Cherith Baldry http://amzn.to/10Xhdsr also has a whole heap of books in print, both under her own name and also as one of the authors writing as Erin Hunter http://amzn.to/ZvVGoq , and yet she still marks English exam papers for extra income.
For me, I fit my writing around my time-consuming job of training competition horses and riders. That means I’m out on the road most of the day, 6 days a week. But I’ve learned to make the most of my time.

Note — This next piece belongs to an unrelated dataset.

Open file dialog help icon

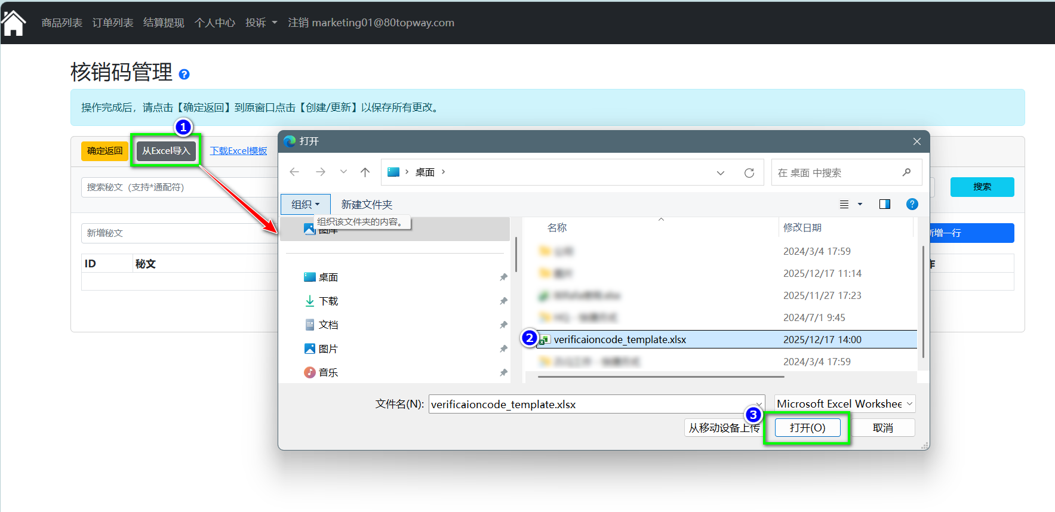click(912, 205)
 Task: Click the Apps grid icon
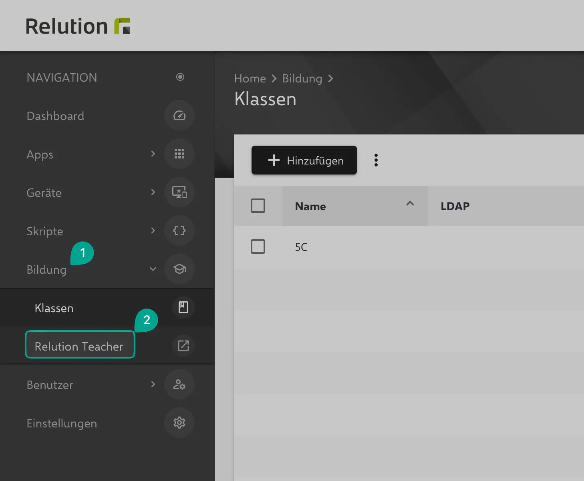click(179, 154)
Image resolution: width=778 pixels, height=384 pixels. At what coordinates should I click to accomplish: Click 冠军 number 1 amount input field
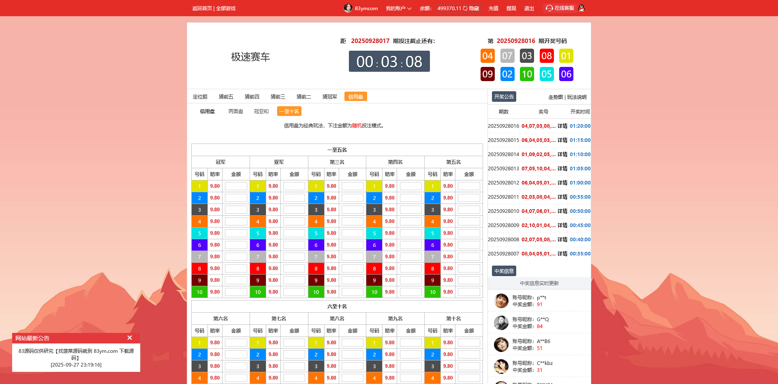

I plot while I’m driving. I don’t have any less attention on my driving than if I was in conversation with someone sitting beside me – I just converse with my characters. Often snippets of dialogue pop into my head, as well as whole plot strands, and next time I pull over, at a garage for a coffee, or at my destination, I take a moment to make an audio recording on my phone. I used to keep a tiny journalist’s recorder with me, but the phone does the job these days and audio is so much quicker than writing or typing – it also means I can listen to it at home, and if it sounds naf then it probably is!
For a long time I avoided getting a smartphone, thinking it would make me even more accessible and bite into my time, but now I have one, I love it! I can delete emails during the day, read posts over lunch while I’m out, and generally make a drastic cut in the stuff I’d have to deal with in the evening if I didn’t have it. I do make the point of rarely going on Twitter or Facebook though, unless to answer a message.
I like to watch TV – much of my inspiration comes from visual media, so I record all the series I love and watch them while eating supper. If I’m only keeping half an eye on something I might even bring the laptop over and go on facebook at the same time. I guess that can be classed as mulit-taking.
And so, to work. I try to get my emails out of the way before I cook, then after supper (and tv) and, groan, washing up, I sit down to write. I developed this habit at Uni, starting my ficition writing after finishing course work, and it stuck. I do my best writing after dark (less distractions) and in the wee small hours (more evocative, somehow).
I don’t work to a set word count when I’m writing fiction – it comes at its own pace. When I’m on a deadline for a non-fiction book I try to produce 2.5K words a week – my publisher gives me 14 months to finish a manuscript as, in their words, “We know you still have to earn a living.”
The last 15 minutes of my working day are a quick review of my blog, facebook and Twitter (I did Goodreads with my emails). I’ve had to learn to be time-strict with myself as I find Twitter addictive. And so to bed – and a chapter or two of whatever I’m reading before lilghts out…
So how about you? Do you have time saving methods of fitting your writing in around your living?